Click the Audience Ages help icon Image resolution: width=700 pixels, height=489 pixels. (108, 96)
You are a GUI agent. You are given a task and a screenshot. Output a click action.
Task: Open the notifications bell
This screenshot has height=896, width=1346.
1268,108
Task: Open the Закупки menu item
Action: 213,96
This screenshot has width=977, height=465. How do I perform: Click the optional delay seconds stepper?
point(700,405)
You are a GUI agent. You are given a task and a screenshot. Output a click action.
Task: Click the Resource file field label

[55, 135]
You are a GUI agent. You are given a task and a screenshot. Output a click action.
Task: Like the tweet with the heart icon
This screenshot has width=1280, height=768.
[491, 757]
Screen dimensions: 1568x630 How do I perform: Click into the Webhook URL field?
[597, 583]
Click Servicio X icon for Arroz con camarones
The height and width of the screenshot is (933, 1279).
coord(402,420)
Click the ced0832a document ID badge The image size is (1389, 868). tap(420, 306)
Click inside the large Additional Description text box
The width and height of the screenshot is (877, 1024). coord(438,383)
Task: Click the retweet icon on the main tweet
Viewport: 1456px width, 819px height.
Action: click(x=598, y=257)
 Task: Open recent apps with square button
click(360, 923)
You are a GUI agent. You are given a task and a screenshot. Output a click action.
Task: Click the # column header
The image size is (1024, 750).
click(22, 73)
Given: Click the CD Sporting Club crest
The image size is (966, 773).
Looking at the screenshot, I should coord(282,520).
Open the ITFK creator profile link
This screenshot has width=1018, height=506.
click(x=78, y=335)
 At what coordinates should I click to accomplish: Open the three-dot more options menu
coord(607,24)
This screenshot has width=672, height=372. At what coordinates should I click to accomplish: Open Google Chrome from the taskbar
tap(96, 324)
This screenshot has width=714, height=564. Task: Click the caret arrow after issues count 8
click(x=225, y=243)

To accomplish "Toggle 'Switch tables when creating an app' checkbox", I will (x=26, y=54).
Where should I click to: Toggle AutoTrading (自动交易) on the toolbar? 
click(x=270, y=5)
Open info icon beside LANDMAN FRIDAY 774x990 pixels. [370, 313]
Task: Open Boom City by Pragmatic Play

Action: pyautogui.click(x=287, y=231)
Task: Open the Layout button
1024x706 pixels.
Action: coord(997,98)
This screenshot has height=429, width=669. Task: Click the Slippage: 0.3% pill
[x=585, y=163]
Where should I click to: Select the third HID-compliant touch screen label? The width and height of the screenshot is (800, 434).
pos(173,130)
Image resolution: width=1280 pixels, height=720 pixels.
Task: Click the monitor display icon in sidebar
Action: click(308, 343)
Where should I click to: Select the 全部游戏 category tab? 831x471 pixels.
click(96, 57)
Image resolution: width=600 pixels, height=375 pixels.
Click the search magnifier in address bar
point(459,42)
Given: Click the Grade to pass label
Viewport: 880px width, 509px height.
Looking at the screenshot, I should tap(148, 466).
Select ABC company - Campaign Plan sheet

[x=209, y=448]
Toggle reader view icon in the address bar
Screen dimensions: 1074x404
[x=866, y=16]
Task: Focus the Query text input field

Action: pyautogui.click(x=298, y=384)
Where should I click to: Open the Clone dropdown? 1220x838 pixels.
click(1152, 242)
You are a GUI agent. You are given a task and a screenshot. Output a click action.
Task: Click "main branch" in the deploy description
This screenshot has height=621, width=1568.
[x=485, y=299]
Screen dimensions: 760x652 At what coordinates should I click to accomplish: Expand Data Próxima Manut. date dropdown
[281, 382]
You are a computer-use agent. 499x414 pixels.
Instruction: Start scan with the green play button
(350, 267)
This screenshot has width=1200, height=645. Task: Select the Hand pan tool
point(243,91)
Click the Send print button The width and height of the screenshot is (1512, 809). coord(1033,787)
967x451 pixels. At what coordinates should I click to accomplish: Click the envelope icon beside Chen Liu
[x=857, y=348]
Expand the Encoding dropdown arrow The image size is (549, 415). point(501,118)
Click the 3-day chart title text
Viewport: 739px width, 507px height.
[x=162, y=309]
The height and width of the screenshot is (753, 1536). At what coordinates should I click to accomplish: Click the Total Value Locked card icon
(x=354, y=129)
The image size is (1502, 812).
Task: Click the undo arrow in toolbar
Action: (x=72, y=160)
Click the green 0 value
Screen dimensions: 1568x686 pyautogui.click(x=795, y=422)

○ ○ ○ ○ ○

= What the task asks =
Pull every line holding "main" out of the records.

= Solution to this task =
Task: Click the retweet icon on the main tweet
Task: Click "main branch" in the deploy description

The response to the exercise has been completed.